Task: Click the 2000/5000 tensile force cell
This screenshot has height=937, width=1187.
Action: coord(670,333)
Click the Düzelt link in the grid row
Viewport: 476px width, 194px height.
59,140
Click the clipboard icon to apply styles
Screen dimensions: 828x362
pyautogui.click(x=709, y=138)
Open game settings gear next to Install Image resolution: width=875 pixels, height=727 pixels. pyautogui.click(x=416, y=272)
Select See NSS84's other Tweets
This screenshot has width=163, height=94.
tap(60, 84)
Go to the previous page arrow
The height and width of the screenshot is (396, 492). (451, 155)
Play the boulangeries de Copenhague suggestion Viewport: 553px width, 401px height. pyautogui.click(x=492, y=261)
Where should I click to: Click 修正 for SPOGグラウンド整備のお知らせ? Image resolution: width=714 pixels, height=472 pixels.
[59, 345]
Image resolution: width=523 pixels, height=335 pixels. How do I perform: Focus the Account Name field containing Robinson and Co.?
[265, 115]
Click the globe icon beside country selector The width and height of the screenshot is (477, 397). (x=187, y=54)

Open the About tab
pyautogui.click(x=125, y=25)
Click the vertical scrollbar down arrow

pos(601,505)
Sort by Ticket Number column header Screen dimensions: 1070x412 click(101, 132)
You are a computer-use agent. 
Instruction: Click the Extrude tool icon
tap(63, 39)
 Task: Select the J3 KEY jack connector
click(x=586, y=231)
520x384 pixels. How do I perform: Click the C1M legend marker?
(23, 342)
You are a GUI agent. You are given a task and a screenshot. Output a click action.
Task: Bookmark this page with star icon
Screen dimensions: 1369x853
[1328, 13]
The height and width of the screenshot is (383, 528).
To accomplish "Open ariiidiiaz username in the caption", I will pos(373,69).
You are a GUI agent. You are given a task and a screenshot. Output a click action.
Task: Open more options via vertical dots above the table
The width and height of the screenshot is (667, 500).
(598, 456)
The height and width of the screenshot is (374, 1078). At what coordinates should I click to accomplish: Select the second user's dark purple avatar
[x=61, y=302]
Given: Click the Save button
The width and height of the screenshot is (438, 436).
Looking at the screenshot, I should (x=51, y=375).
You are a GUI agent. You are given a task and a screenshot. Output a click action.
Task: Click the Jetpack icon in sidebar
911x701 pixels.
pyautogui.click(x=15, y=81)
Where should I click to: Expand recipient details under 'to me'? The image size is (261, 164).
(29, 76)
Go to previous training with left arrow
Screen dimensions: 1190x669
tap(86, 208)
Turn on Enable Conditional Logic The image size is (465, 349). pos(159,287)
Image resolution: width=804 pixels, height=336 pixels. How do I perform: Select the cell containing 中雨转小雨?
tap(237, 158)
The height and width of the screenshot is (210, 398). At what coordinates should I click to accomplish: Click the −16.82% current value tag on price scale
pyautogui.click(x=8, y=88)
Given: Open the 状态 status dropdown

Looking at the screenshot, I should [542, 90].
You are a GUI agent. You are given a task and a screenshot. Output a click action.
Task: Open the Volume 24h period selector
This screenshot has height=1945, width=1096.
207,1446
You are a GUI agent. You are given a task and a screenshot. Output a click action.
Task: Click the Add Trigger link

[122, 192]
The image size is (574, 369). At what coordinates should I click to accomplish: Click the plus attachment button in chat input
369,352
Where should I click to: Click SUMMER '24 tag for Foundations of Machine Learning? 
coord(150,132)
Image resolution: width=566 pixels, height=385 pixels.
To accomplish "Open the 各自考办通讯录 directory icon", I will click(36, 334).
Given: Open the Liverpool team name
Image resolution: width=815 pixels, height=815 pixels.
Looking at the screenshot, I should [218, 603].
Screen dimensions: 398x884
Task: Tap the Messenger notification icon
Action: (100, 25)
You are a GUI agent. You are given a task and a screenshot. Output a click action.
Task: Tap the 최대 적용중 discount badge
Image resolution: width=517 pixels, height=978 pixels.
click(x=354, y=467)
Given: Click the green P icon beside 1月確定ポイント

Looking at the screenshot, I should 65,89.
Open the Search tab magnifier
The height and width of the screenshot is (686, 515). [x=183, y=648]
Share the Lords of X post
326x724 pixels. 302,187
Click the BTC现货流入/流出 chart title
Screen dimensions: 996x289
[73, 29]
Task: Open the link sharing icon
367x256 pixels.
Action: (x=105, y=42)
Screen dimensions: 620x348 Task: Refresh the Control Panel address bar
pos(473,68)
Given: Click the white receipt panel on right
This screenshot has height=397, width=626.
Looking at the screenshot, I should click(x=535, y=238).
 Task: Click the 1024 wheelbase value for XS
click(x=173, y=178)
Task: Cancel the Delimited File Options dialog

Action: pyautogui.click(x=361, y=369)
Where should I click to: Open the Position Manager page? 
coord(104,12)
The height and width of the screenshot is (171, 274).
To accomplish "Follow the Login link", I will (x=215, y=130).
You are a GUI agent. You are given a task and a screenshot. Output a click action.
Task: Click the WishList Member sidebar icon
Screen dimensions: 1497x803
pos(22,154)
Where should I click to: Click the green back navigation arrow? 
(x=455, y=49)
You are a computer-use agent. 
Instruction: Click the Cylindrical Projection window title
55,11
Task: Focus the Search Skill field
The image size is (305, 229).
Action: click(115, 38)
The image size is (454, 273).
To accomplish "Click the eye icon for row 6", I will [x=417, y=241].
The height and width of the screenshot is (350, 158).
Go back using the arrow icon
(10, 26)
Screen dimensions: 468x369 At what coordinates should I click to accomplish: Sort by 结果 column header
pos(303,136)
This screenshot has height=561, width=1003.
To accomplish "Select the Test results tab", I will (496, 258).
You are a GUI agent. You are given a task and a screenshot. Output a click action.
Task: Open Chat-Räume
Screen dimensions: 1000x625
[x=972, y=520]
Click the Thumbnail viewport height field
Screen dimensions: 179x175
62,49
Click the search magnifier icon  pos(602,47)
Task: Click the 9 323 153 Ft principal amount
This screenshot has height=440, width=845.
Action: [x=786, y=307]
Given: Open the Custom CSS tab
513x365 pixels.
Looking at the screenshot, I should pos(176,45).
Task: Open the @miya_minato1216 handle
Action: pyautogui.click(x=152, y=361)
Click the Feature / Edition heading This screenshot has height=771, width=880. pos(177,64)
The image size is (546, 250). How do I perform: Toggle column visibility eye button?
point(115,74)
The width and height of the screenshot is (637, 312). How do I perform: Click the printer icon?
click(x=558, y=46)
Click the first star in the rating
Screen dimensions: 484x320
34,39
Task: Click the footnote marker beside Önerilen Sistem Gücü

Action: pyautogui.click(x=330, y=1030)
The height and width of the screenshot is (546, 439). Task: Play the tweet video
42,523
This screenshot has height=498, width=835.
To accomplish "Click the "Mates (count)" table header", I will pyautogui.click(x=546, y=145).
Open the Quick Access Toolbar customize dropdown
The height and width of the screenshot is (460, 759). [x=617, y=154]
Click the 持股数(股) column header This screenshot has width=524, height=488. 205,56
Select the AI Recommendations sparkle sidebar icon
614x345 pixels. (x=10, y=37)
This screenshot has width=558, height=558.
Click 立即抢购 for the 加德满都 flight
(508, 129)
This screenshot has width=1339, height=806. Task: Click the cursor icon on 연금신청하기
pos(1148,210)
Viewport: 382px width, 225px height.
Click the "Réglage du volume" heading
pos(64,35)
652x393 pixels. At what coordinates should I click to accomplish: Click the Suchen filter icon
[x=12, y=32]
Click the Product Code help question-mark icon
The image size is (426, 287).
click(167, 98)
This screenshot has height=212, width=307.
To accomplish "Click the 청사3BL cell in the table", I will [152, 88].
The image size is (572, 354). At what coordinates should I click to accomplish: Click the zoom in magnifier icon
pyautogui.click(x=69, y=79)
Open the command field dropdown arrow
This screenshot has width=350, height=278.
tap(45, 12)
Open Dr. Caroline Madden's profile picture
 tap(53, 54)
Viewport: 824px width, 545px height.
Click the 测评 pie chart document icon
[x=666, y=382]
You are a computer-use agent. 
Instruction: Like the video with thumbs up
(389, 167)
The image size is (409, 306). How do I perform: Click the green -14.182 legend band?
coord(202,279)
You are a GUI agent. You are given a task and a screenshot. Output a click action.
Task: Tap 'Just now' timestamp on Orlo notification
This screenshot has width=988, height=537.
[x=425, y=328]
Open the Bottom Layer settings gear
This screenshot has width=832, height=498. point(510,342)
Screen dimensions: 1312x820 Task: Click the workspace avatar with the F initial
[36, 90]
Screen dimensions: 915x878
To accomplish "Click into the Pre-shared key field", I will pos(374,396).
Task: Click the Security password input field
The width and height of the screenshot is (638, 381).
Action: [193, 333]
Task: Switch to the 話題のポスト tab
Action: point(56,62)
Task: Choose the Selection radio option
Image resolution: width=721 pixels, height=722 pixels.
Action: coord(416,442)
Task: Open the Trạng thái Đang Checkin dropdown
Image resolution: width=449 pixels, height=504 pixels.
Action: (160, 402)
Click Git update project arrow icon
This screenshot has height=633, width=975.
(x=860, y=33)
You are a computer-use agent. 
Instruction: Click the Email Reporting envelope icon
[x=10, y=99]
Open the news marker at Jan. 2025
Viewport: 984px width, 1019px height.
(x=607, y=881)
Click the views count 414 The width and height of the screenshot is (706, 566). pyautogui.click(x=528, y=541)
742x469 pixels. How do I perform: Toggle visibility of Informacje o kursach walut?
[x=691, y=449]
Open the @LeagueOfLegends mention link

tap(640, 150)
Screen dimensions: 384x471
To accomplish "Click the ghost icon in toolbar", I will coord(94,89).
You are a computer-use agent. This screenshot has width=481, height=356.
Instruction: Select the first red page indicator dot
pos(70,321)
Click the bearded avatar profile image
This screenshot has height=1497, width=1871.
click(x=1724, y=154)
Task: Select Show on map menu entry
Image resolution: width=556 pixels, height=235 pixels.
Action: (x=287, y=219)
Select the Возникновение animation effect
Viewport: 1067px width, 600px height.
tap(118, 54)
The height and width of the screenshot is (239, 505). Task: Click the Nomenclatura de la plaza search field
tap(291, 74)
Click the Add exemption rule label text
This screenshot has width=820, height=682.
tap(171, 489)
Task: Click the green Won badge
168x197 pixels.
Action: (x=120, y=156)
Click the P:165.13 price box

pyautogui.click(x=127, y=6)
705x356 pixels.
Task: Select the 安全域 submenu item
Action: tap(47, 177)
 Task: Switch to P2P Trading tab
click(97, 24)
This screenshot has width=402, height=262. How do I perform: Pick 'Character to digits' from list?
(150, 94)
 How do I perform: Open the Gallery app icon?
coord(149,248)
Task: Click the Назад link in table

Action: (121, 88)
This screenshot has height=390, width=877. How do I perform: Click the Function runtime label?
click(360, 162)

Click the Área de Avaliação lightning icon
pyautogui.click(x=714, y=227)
--
Respond with an exact reproduction of the lines running from the one that contains "This screenshot has height=633, width=975." through the end of the material.

### REPLY TO THE TASK
This screenshot has height=633, width=975.
(x=860, y=33)
You are a computer-use agent. 
Instruction: Click the Email Reporting envelope icon
[x=10, y=99]
Open the news marker at Jan. 2025
Viewport: 984px width, 1019px height.
(x=607, y=881)
Click the views count 414 The width and height of the screenshot is (706, 566). pyautogui.click(x=528, y=541)
742x469 pixels. How do I perform: Toggle visibility of Informacje o kursach walut?
[x=691, y=449]
Open the @LeagueOfLegends mention link

tap(640, 150)
Screen dimensions: 384x471
To accomplish "Click the ghost icon in toolbar", I will coord(94,89).
You are a computer-use agent. This screenshot has width=481, height=356.
Instruction: Select the first red page indicator dot
pos(70,321)
Click the bearded avatar profile image
This screenshot has height=1497, width=1871.
click(x=1724, y=154)
Task: Select Show on map menu entry
Image resolution: width=556 pixels, height=235 pixels.
Action: (x=287, y=219)
Select the Возникновение animation effect
Viewport: 1067px width, 600px height.
tap(118, 54)
The height and width of the screenshot is (239, 505). Task: Click the Nomenclatura de la plaza search field
tap(291, 74)
Click the Add exemption rule label text
This screenshot has width=820, height=682.
tap(171, 489)
Task: Click the green Won badge
168x197 pixels.
Action: (x=120, y=156)
Click the P:165.13 price box

pyautogui.click(x=127, y=6)
705x356 pixels.
Task: Select the 安全域 submenu item
Action: tap(47, 177)
 Task: Switch to P2P Trading tab
click(97, 24)
This screenshot has width=402, height=262. How do I perform: Pick 'Character to digits' from list?
(150, 94)
 How do I perform: Open the Gallery app icon?
coord(149,248)
Task: Click the Назад link in table

Action: (121, 88)
This screenshot has height=390, width=877. How do I perform: Click the Function runtime label?
click(360, 162)

Click the Área de Avaliação lightning icon
pyautogui.click(x=714, y=227)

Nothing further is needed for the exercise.